Sunday, December 17, 2023

$3k, elbow grease, bit of midnight oil.












Don't ever let anyone make you think that you can't.
The world is full of people spewing the why nots.
The can do usually quietly pulls through.
Nuff said. 




 

Saturday, December 16, 2023

Saturday, December 2, 2023

Christmas sucks my balls. I like it.

 This time of year always drags me down a bit. With no racing on the radar in the near future and the consumer bullshit that is christmas. But with a little one around now I reckon it helps me find the joy in making people smile, even if it means lighting up something that is supposed to hold meaning to something that holds no meaning to me philosophically. But when it all comes around to it I reckon it is just really about the end of another year and being thankful for all it was and all that next season will bring. So I string up the lights, decorate the plastic tree, and pour another Kahlua cocktail. Fuck'n A Santa...

The back yard. The Honda Odyssey out of gas after all the snow melted.

The Champion has been patently waiting for me to transplant a worthy powerplant...





This little race car I built from scratch has had most of my spare attention for almost a year now. I can't wait to see how it does in competition next year with the Colorado Hill Climb Association.

The new shop is starting to feel like home. It is a big space to fill after 3 or 4 more intimate shops before it that were much easier to fill up. I have grand aspirations for it. Time seems to be slowly making it happen....

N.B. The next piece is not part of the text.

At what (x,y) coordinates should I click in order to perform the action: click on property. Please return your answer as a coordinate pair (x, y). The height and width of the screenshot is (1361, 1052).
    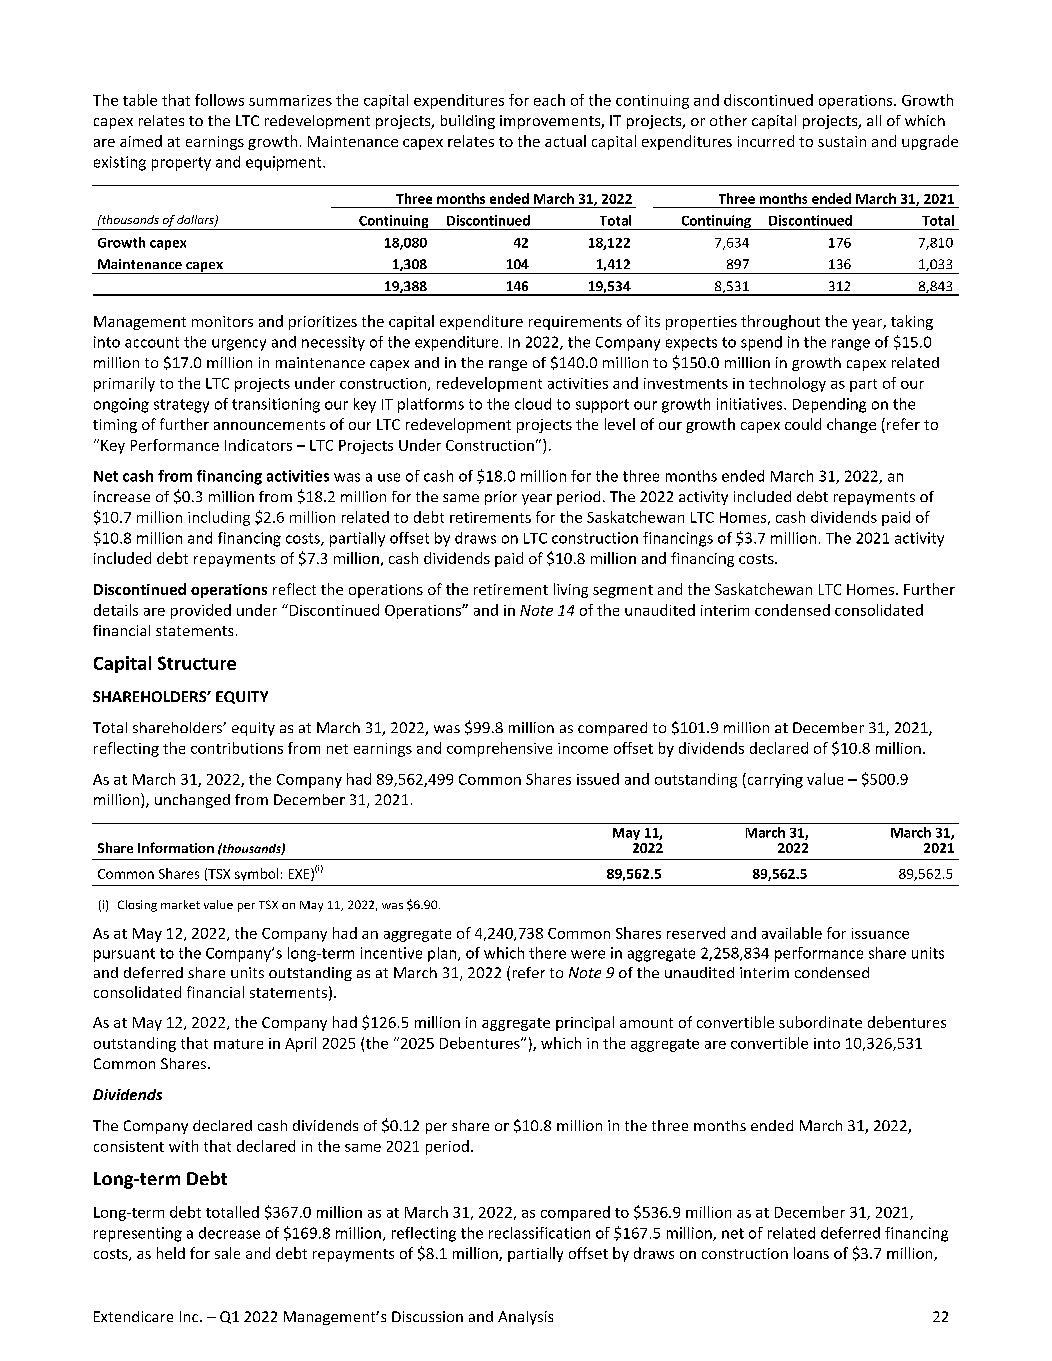
    Looking at the image, I should click on (181, 164).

Saturday, November 25, 2023

State of the union

Well... this might get bitchy. However, know that I am one happy camper. Even when I feel like my nuts are in the vise of consumer driven white trash western world corporate driven slavery. Yes, that money system I bitch about is the same that I use to buy race car parts, put fuel in my van, and honestly keep the family food on the table. All hail the system! Seeing Sideburn Magazine go away brings about a dreary feeling of despaire. And more than just for my own selfish reasons. The print magazines are disappering like a plate of cookies at a High Times party. I expect to stop being offered Racer X, Motocross Action, and even the awful DIRT BIKE issues, any month could be the last but somehow I took Sideburn for granted and never thought the outspoken weirdo becan would cease. But when Ben left it did become more corporate and less punk rock. When I saw it badged as the official Magazine of American Flattrack, I should have known that there were expectations creeping in the shadows. Anyhoo, It sure has been great to meet Gary back in Vegas at my first real flattrack race. The people I have met in the Sideburn network have provided me with many lifetimes worth of experiences. Everything changes. Everything dies. But not everything lives so live it up!!!
I try not to take an of it for granted.
-H.S.T
I got the Hayabusa race car build off the bench and it is pretty fucking insane. Much to my delight it seems to handle well and everything operates as intended. On hard pack dirt it accelerates hard like a Hayabusa does. That kind of hard hitting acceleration that dumps your guts deep into the seat and eyelids peel back with tense focus, hands gripping the controls with deft true life or death action!
Last week I wrapped up work on a project I am proud to have followed through with. I built a wide ratio transmission for my 1995 CR250 with 03-07 CR250 shafts and a wide ratio gear set made for 02-08 CRF450. It was uncharted territory so I took a big gamble on buying the needed bits. I had to chuck up the main and counter shaft in my lathe and working the hardened steel was not a cake walk. Getting it all together and having it shift through the gears put a big smile on my face. The bike has been apart since Gary sunk it last May Day. I am ready to get back on the two stroker and slay some single track.

Tuesday, October 24, 2023

Sideburn Nepal trip 2023

I got to go ride a motorbike through the Nepal mountains and it was the trip of a lifetime!